The Bay Area health care giant said that when members and patients accessed its websites or mobile applications, data sent to third-party technology companies such as Google and X (formerly Twitter) via web cookies might have included personal information.
The information mainly consisted of IP addresses and search terms used while logged into a Kaiser Permanente account or service. The data did not include user names, passwords, Social Security numbers, financial account details or credit card numbers.
Kaiser indicated that approximately 13.4 million current and former members are being notified about the breach.
“Kaiser Permanente is not aware of any misuse of any member’s or patient’s personal information,” the company said in a statement. “Nevertheless, out of an abundance of caution, we are informing approximately 13.4 million current and former members and patients who accessed our websites and mobile applications. We apologize that this incident occurred.”

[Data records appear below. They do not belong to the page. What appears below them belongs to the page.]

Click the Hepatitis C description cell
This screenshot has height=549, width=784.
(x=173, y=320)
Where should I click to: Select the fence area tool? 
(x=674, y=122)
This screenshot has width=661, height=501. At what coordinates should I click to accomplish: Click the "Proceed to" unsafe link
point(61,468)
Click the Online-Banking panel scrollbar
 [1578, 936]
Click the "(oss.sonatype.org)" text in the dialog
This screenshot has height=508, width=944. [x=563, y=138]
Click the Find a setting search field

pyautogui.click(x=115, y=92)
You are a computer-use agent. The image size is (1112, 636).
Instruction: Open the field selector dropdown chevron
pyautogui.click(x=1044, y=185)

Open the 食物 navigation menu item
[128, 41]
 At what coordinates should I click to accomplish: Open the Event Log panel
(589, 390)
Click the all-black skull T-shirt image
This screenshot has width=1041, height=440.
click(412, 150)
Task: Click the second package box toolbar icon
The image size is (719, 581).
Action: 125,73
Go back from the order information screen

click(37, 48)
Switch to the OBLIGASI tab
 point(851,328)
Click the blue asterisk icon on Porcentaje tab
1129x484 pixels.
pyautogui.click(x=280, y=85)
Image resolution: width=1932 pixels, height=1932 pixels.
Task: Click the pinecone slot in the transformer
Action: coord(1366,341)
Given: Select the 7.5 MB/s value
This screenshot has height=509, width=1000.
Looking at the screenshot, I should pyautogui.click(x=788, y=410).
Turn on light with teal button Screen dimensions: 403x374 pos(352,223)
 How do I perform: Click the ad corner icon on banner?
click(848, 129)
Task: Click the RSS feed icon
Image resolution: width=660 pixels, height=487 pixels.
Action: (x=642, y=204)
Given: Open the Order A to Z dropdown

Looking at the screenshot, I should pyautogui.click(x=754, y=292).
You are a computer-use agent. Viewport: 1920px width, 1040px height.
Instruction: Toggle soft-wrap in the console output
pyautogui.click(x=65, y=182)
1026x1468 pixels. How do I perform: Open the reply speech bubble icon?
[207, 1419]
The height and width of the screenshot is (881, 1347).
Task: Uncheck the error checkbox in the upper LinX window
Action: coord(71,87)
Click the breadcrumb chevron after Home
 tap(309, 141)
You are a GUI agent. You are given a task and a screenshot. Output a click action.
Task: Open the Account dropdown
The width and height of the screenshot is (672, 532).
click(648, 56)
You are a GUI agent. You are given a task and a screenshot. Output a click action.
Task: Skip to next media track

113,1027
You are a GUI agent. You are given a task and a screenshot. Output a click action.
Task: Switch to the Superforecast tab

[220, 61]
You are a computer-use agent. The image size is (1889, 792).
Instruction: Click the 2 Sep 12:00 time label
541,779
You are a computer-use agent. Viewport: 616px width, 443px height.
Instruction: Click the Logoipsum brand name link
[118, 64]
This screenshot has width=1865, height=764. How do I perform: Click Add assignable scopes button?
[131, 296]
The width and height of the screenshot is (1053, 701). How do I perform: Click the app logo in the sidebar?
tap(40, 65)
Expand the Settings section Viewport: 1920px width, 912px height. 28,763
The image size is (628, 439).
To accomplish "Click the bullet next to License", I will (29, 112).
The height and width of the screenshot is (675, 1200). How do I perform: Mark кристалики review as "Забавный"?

Kaiser Foundation Health Plan revealed in a filing on April 12 with federal authorities that there was a disclosure or unauthorized access to its network server.
The company added it was conducting an internal investigation into the breach.
Last year saw a record number of 725 significant security breaches in the health care industry, according to the HIPAA Journal.
One of the most disruptive hacks in the health care industry, the February cyberattack on the payments processing vendor Change Healthcare, has already cost the company $872 million, parent UnitedHealth said in its firstquarter earnings report. The breach shut down parts of Change Healthcare’s electronic operations and rendered hundreds of hospitals and other medical practices around the country unable to collect payments or pay their bills.